Written by Charleston Bankruptcy Lawyer, Russell A. DeMott
I frequently get questions about judgments. Some of the questions I’m asked are:
- Must I file bankruptcy prior to being sued?
- Must I file bankruptcy prior to the judgment being filed?
- Is it true that I can’t discharge the debt once there’s a judgment entered?
- Once there’s a judgment, will they take my house?
Confusion abounds. And one of my Skribit questions (look over to the right, middle of this page) prompted me to address these issues.
What is a Judgment?
It’s a piece of paper. What it does is acts as a lien (called a “judicial lien“) on any real estate the judgment debtor (guy or gal who owes the money) has in the county in which the judgment is recorded.

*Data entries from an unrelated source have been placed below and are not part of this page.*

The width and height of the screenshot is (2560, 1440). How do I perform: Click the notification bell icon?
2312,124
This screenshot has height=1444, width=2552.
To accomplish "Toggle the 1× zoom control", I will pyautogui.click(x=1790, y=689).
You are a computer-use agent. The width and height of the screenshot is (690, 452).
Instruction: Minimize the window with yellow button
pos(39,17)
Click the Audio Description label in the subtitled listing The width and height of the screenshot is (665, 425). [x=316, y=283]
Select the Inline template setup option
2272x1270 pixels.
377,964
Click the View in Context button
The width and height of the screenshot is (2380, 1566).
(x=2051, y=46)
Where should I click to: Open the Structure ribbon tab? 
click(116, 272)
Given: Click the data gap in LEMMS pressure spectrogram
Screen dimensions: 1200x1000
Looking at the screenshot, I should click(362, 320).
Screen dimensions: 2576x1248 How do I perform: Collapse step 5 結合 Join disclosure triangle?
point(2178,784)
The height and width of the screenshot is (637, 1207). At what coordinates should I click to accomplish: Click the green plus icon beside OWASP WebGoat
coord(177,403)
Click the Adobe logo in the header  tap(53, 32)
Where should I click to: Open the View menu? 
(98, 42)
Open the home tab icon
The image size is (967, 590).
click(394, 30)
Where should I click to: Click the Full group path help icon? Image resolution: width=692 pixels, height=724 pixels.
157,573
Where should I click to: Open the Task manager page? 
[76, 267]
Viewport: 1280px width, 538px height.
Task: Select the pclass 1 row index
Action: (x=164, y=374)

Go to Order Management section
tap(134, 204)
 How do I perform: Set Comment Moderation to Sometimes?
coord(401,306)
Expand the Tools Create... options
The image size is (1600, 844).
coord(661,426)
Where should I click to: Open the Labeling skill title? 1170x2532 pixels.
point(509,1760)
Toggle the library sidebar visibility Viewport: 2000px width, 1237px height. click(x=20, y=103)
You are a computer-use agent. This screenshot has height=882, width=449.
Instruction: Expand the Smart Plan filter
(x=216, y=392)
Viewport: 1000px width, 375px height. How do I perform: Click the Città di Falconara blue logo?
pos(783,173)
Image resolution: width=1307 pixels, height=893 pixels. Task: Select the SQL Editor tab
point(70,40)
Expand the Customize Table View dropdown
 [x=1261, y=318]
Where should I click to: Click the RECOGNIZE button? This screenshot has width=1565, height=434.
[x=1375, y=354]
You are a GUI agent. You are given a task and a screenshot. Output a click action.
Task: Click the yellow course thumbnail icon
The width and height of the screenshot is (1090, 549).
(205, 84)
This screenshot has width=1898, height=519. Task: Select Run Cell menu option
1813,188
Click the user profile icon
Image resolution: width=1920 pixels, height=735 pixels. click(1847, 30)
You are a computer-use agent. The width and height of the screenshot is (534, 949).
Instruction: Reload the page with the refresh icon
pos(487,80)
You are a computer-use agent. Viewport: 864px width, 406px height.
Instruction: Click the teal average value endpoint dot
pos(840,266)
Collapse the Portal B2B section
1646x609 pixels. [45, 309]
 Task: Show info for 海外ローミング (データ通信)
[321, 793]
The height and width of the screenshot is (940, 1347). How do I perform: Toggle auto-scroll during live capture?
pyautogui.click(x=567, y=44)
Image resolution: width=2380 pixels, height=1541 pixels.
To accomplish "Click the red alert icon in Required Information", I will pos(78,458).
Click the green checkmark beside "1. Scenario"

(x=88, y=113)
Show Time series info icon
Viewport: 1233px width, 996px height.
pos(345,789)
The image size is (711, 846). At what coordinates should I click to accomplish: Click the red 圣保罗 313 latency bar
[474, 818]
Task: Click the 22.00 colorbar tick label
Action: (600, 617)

Here’s an example. A sues B in Dorchester County, South Carolina. A gets a judgment for $20,000. A then has a judicial lien against any of B’s real estate in Dorchester County. If B has no real estate in Dorchester County, then A has no lien. However, let’s say B has real estate in Berkeley County. A only has a lien if he records the judgment in Berkeley County.
How Can This Be Fixed?
At first, it seems like a problem. And sometimes it is. But remember this, too. “First in time is first in right.” That means that if there are mortgages recorded prior to the recording of the judgment lien, they have priority. Let’s say we have property worth $100,000 with a mortgage for $100,000. Any judicial lien coming afterward isn’t worth much. Why? Because the lender with the mortgage has priority over the judgment lien creditor. Again, first in time is first in right. So it really might not be a problem.
And if it is, the Bankruptcy Code has a “fix” for the problem. The Bankruptcy Code allows a debtor to “avoid” a judicial lien to the extent it impairs the debtor’s exemption in the property. I know what you just heard: Charlie Brown’s teacher–wa, wo, wa, wa, wa, wa with some bla, bla, bla. It’s a mouthful of blather. So let me break it down a bit.
Let’s say you have a home worth $100,000. You owe $50,000 on a mortgage. This means you have $50,000 of equity in the property. (Equity is the value less any liens.) Under South Carolina law, if this is your homestead, you can exempt–or keep–$53,375 in equity. And you have less than that amount, so you’re golden as far as your homestead exemption goes. But let’s say you had a judgment filed in your county for $50,000.
First, we have the mortgage of $50,000 (first in time is first in right). Then we have the judicial lien for $50,000. Well, you don’t look so golden any more. The judicial lien just gobbled up your equity. Ouch!
Fear Not, Section 522(f) Is Here for You
This section says you can “avoid” (set aside) the judicial lien to the extent it (the judicial lien) impairs your exemption in the property. Here, that’s your $50,000 you had prior to the recording of the judgment. You can then file a motion to avoid the lien so you can get back to enjoying your $50,000 equity.
Judgments are Usually Not a Big Deal
So there’s usually nothing to panic about. Sure, filing bankruptcy before the judgment comes will save you a little hassle (no 522(f) motion would be needed), but it’s nothing to fret about. You’re not required to file prior to that lawsuit becoming a judgment.